Le jour se lève sur une ville qui sort tant bien que mal du confinement, en cherchant à retrouver ses marques. Le jour se lève donc sur Le Château, symbole de la dollarisation de la vie quotidienne sur la rive gauche du fleuve Congo … La valse du billet vert avec le Franc congolais réputé pour son obésité fait plutôt rock’n’roll, biso batu ya rumba tokosuka wapi? Désemparé, l’est en effet le citoyen lambda! Au milieu de la journée, il y aura sûrement un communiqué des pouvoirs publics, car la spéculation désormais a pris la Bastille…

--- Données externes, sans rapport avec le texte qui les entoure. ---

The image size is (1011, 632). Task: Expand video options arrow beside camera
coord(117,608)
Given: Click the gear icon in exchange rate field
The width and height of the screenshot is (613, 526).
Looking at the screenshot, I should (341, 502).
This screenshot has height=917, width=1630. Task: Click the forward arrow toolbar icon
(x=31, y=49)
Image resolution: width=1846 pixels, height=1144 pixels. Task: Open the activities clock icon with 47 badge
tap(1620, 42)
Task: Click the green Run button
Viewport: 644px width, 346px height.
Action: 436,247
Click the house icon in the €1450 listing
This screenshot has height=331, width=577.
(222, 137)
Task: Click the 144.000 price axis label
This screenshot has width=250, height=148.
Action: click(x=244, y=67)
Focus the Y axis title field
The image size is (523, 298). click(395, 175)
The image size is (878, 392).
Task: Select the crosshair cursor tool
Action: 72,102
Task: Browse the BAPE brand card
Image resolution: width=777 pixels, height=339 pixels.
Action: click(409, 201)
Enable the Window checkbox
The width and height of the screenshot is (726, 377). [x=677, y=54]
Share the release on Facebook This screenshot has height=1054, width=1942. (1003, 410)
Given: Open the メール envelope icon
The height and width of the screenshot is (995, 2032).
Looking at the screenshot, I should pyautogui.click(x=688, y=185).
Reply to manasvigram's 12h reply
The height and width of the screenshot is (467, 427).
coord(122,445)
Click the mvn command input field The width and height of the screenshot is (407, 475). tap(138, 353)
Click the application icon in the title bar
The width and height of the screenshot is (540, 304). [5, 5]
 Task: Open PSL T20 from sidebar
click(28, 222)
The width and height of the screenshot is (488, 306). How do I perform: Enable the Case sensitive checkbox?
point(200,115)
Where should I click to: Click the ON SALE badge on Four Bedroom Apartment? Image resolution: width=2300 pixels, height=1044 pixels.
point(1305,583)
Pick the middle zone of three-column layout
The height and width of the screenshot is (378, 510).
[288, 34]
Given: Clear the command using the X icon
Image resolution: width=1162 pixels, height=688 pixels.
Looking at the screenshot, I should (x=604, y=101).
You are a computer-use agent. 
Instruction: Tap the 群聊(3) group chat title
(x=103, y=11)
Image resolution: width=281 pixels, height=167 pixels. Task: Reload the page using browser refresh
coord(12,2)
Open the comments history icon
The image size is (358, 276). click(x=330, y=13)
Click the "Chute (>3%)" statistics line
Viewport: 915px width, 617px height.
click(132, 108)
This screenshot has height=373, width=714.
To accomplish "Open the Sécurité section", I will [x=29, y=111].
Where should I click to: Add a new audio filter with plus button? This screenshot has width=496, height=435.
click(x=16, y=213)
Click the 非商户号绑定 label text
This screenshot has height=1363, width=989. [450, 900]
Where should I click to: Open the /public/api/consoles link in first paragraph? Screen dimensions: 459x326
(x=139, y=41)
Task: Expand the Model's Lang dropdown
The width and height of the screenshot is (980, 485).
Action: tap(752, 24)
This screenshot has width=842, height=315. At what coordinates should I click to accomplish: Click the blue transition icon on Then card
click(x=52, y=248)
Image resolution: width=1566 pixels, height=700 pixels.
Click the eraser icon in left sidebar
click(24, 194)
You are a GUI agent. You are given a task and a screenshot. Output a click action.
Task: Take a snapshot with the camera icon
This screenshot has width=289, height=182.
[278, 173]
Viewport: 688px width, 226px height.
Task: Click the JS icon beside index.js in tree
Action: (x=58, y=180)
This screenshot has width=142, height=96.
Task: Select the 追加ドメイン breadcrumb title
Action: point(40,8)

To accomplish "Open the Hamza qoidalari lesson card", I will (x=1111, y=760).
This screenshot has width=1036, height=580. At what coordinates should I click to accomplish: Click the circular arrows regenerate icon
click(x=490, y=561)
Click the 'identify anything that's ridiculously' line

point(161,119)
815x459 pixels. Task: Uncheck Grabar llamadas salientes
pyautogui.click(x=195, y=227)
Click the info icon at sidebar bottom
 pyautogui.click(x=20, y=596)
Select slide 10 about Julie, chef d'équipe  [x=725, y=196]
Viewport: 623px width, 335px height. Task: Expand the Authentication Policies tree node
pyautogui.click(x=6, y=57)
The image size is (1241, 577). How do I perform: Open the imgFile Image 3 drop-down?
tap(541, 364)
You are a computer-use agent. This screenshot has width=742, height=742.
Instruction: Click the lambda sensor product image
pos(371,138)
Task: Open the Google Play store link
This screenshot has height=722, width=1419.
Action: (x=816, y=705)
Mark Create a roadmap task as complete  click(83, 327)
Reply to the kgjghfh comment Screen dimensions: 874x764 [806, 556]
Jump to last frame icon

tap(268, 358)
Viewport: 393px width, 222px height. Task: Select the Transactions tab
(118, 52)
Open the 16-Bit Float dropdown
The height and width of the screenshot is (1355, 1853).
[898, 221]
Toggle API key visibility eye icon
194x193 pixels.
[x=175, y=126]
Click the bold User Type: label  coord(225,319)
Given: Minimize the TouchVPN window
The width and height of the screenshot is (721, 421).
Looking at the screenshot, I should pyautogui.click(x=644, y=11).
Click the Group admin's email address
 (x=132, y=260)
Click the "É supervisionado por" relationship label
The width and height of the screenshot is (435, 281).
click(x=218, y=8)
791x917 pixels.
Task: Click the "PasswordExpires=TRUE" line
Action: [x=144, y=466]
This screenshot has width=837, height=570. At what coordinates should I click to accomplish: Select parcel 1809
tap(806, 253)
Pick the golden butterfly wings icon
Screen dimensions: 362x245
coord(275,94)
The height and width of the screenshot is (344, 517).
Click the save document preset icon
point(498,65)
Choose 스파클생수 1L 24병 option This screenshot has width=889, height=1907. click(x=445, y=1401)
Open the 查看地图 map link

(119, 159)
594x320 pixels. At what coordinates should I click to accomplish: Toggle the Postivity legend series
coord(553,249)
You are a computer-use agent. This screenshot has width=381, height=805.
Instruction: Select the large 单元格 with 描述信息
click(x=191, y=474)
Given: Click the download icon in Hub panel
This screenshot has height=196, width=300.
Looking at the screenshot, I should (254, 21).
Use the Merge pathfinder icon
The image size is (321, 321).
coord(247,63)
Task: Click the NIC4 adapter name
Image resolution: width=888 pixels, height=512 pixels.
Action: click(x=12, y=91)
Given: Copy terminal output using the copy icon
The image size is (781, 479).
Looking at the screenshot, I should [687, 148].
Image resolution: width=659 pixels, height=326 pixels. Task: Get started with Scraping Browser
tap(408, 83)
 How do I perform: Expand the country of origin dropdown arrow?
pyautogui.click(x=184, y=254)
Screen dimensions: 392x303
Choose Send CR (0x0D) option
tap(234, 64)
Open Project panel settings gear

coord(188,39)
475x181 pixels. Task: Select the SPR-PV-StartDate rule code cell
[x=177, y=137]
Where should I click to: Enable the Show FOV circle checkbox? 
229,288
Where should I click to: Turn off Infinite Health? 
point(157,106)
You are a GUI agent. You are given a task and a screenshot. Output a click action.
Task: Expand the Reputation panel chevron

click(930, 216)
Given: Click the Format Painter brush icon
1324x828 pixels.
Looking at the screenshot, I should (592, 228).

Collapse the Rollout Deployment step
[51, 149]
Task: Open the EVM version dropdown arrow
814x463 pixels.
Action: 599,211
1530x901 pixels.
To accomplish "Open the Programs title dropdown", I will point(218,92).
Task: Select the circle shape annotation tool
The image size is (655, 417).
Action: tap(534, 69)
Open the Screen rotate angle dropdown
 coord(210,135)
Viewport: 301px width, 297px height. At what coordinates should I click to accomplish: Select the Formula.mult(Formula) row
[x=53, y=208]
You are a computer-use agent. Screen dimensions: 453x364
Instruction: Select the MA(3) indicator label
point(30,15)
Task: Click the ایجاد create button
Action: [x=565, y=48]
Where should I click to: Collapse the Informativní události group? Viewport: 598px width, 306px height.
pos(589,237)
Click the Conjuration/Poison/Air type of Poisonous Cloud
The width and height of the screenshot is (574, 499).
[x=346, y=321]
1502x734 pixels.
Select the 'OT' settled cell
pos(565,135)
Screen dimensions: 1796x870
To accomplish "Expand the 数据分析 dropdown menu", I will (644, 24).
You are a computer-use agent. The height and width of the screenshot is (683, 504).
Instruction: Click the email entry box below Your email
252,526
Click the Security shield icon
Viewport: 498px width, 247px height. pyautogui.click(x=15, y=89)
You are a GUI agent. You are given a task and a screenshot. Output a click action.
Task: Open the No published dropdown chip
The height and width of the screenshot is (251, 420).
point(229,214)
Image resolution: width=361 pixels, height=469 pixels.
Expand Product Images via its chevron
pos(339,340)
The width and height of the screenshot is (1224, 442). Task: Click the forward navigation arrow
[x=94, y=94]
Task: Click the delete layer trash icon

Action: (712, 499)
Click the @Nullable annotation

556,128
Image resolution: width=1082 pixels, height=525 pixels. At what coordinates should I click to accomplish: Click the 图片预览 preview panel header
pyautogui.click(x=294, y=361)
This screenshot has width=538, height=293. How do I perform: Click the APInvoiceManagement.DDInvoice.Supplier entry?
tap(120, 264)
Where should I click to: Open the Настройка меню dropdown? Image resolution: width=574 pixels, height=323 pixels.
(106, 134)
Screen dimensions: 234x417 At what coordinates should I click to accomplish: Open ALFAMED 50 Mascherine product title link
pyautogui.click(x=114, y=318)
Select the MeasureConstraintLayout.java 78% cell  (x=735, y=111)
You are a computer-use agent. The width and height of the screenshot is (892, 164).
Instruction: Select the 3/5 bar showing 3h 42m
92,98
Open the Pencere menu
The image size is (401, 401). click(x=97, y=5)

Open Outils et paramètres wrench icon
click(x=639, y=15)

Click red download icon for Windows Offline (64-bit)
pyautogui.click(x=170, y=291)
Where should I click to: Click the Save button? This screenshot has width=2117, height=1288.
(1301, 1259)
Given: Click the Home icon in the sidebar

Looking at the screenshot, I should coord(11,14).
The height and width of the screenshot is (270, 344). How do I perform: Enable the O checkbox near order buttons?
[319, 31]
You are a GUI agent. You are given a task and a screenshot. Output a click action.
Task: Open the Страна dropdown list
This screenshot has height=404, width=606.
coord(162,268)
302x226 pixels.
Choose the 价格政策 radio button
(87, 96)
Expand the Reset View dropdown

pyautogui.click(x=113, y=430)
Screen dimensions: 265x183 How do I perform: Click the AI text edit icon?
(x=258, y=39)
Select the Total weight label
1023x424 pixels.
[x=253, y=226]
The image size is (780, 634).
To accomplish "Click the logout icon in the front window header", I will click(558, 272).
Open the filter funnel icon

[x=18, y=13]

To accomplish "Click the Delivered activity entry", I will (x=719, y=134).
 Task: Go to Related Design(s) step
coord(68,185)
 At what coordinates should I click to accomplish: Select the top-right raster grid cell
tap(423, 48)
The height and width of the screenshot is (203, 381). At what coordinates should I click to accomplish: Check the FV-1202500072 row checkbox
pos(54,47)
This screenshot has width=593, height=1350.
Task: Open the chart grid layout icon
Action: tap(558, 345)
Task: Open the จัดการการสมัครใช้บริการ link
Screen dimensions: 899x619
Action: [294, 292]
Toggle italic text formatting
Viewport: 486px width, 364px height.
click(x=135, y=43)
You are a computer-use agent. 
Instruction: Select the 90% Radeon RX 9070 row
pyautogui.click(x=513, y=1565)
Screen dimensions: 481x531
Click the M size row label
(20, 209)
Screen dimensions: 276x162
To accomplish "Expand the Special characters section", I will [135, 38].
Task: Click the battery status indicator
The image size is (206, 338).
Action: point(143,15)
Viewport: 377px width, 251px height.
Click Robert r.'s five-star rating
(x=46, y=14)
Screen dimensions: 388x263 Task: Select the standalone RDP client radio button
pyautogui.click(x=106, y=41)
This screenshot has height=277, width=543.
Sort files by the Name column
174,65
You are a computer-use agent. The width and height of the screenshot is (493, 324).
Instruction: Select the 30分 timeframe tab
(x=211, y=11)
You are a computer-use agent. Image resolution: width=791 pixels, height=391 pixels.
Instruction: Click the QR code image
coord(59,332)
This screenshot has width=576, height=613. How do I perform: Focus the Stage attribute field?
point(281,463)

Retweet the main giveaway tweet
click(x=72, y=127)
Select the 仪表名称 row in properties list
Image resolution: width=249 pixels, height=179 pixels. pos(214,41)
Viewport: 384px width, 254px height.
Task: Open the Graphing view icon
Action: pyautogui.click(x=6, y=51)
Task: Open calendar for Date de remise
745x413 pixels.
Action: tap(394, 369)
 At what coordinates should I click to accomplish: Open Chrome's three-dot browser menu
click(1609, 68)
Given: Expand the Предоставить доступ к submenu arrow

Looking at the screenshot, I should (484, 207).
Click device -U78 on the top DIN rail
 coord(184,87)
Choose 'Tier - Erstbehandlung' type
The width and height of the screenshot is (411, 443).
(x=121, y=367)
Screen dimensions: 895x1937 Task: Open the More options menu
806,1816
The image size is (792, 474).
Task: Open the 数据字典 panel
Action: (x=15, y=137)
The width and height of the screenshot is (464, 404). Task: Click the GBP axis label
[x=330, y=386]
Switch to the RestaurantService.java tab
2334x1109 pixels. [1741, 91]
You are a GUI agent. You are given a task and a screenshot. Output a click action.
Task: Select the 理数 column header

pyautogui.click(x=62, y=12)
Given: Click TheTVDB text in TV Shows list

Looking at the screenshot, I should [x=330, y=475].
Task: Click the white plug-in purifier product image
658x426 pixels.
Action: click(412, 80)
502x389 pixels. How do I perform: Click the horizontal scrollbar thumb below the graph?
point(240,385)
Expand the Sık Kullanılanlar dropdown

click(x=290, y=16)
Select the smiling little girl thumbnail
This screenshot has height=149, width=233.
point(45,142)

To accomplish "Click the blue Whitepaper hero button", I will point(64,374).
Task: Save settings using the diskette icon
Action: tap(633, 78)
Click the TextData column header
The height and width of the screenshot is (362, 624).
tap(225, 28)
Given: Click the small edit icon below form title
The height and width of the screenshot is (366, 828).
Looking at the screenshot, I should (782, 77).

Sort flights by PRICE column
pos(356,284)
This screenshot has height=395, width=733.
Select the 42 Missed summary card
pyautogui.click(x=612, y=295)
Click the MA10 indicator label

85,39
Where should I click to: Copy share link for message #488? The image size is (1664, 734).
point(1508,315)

Le jour se lève en effet, et j’entends au loin «cocoricooooooo!!!!» Il est persistant, insistant… Dire que le coq a été toujours convaincu que c’est à la force de son cri que le monde se lève… Il y va encore fort! Et les chiens s’invitent avec un concert d’aboiements… Il y en a de plus forts et de moins forts selon que le propriétaire est riche ou pauvre… Batu bazolia te, bino bolia?
Oui, le jour va se lever sur le cirque de nos politicards… Sur une reprise de l’école, de l’université, qui reste hypothétique! A moins d’un diplôme pour le diplôme… Là aussi il est question des espèces frémissantes qu’on aurait promises à des enseignants, et restées lettre morte! Mais, la manne des opérateurs téléphoniques pour la publication prochaine des résultats des Exétat, on en veut toutes affaires cessantes!
Des 100 jours au covid-19, des fonds publics mouvementés, c’est un immeuble qui sortira plus tard de terres… Mbok’elengi, tomesana bongo, tolingaka bongo!
«Soso eleli ye, soso ekolela ngoya,
Soso ekolela, bandoki bazongi ndako, sima ya mua ngonga, tongo ekotana ah,
Tongo ekotana oh, ndeko ya makambo,
Basusu na bisengo, basusu na mawa, wapi yo Mbole oooh!» Cuivres! © D.M.